----- MATERIAL PROVIDED -----

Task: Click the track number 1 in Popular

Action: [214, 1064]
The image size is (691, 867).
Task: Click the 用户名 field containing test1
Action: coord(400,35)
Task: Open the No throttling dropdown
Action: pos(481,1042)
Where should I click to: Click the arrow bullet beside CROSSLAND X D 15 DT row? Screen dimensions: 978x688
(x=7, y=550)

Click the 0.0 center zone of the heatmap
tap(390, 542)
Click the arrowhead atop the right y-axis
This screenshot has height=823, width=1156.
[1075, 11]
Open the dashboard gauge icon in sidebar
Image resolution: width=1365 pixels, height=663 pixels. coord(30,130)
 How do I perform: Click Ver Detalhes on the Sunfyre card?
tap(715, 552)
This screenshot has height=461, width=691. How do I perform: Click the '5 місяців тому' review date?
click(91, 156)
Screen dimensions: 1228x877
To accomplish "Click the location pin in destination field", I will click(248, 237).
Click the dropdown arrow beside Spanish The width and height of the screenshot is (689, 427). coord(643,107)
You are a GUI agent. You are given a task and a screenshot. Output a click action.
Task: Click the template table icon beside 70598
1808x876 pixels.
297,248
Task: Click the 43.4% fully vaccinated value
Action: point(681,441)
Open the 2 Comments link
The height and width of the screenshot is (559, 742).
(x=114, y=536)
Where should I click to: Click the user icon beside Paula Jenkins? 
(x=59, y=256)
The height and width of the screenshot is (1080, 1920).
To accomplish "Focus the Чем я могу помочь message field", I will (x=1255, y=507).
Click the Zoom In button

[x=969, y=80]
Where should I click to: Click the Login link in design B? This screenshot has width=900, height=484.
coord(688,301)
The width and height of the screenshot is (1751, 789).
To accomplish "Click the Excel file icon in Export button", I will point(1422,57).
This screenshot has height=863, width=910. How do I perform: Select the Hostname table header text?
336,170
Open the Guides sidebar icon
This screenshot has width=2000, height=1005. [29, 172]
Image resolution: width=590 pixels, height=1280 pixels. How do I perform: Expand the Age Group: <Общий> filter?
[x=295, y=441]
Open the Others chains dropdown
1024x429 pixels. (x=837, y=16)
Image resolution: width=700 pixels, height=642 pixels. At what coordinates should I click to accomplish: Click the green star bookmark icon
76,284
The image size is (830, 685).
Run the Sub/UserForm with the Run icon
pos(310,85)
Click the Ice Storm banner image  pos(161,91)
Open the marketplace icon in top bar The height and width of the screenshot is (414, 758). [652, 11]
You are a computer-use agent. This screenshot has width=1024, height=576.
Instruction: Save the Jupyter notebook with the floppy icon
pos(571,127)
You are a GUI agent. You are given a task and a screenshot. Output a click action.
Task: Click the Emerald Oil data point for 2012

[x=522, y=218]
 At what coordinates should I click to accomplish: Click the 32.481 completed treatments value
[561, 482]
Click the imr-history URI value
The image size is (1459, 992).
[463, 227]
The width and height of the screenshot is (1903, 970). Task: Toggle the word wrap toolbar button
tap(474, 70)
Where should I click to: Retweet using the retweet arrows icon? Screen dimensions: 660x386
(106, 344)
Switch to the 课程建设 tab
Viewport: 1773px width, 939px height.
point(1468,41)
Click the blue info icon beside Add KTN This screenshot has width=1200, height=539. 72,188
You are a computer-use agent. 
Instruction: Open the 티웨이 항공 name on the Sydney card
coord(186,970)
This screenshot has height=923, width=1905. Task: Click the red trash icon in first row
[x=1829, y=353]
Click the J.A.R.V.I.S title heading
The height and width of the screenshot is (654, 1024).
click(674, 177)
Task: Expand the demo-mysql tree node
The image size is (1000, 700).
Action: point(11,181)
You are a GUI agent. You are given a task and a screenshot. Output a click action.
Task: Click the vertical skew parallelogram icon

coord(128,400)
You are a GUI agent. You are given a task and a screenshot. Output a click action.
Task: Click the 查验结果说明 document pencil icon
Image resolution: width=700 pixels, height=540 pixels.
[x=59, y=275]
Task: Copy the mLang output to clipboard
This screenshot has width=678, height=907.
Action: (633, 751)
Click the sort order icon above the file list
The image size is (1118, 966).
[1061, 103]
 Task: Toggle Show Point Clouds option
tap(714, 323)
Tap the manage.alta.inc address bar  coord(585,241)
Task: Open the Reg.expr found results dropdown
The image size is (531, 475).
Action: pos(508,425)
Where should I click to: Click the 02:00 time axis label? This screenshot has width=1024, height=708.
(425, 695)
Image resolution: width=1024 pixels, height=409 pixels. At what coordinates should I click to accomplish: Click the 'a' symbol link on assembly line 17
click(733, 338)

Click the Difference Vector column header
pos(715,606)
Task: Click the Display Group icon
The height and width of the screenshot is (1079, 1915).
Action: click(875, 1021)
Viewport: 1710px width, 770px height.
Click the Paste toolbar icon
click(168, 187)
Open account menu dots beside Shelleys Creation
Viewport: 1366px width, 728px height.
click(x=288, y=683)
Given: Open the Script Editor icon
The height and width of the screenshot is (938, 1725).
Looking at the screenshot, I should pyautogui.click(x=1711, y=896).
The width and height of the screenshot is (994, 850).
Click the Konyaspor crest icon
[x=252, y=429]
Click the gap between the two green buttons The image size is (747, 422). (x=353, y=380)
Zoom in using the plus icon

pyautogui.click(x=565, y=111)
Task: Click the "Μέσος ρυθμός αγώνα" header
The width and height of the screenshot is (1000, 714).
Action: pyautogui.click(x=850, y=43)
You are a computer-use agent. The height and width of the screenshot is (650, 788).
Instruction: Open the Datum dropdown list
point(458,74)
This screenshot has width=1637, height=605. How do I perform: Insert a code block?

-----

Check the entries above for the word "computer" and copy every line where it turns up.

You are a computer-use agent. This screenshot has width=1024, height=576.
You are a computer-use agent. 
You are a computer-use agent. The height and width of the screenshot is (650, 788).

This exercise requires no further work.